Derive the relation between the equilibrium constant $K$,reaction quotient $Q_{c}$,and Gibbs energy change $\Delta G$.

(N/A) The thermodynamic relationship between Gibbs energy change and the reaction quotient is given by the equation:
$\Delta G = \Delta G^{\circ} + RT \ln Q \quad (Eq. I)$
Where:
$\Delta G^{\circ} = \text{Standard Gibbs energy change}$
$\Delta G = \text{Gibbs energy change at any state}$
$R = \text{Gas constant} = 8.314 \ J \ mol^{-1} \ K^{-1}$
$T = \text{Temperature in Kelvin}$
$Q = \text{Reaction quotient}$
At equilibrium,the system reaches a state where $\Delta G = 0$ and $Q = K_{c}$. Substituting these values into $(Eq. I)$:
$0 = \Delta G^{\circ} + RT \ln K$
$\Delta G^{\circ} = -RT \ln K$
$\ln K = -\frac{\Delta G^{\circ}}{RT} \quad (Eq. II)$
Taking the antilog of both sides,we get:
$K = e^{-\Delta G^{\circ} / RT} \quad (Eq.
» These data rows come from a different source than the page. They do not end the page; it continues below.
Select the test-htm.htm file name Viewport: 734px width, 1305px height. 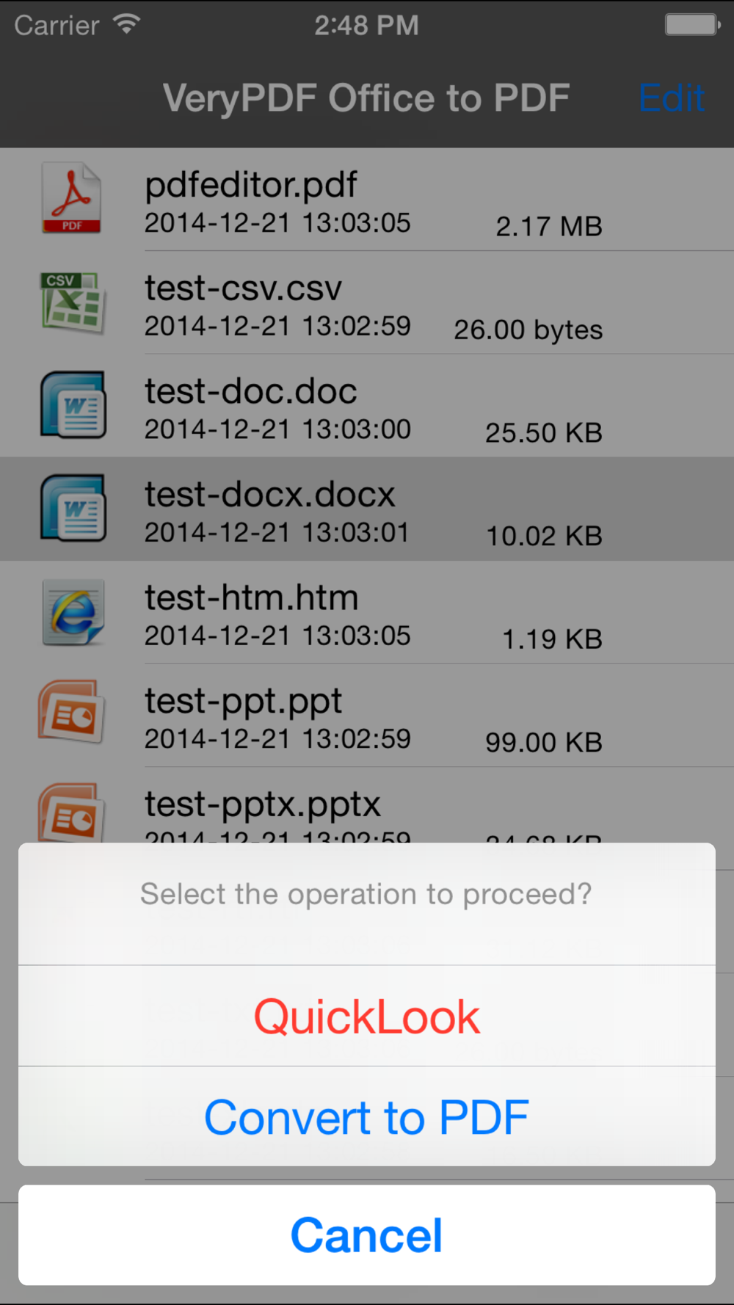click(x=252, y=597)
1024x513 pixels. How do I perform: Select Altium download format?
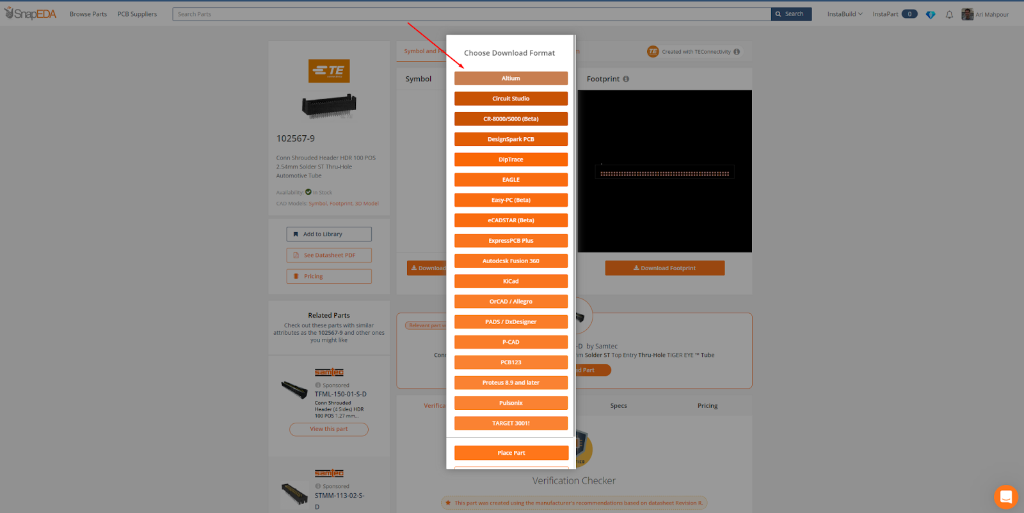(x=511, y=78)
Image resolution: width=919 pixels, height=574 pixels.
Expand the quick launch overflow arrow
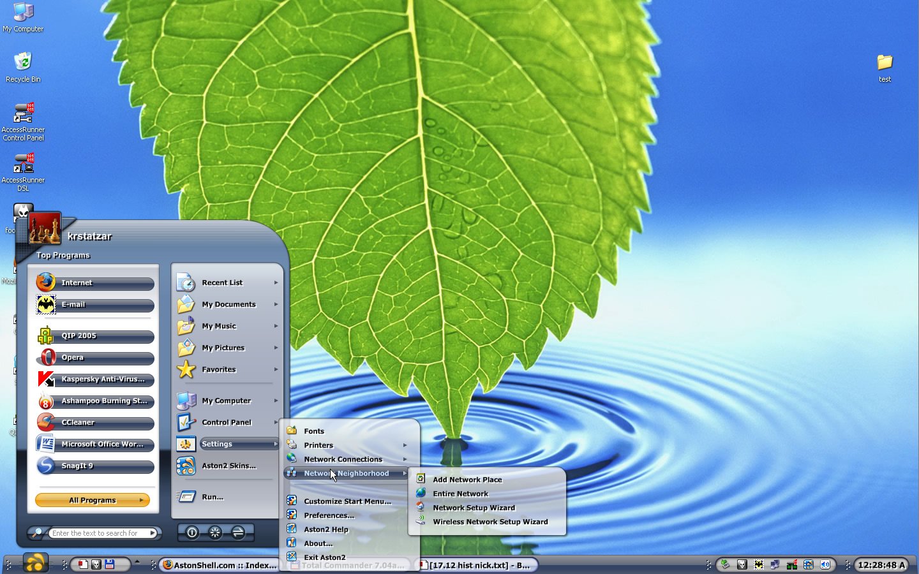tap(137, 562)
III)$
Significance of $\Delta G^{\circ}$:
If $\Delta G^{\circ} < 0$,then $-\Delta G^{\circ} / RT$ is positive,so $K > 1$,indicating a spontaneous reaction where products predominate.
If $\Delta G^{\circ} > 0$,then $-\Delta G^{\circ} / RT$ is negative,so $K < 1$,indicating a non-spontaneous reaction where reactants predominate.